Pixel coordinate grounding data

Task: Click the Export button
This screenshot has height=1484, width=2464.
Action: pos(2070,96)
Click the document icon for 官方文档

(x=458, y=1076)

- [PROBLEM DETAILS]
Please write out the data again exactly as it stands.

- [SOLUTION TO THIS PROBLEM]
Task: Click the Export button
This screenshot has height=1484, width=2464.
Action: pos(2070,96)
Click the document icon for 官方文档

(x=458, y=1076)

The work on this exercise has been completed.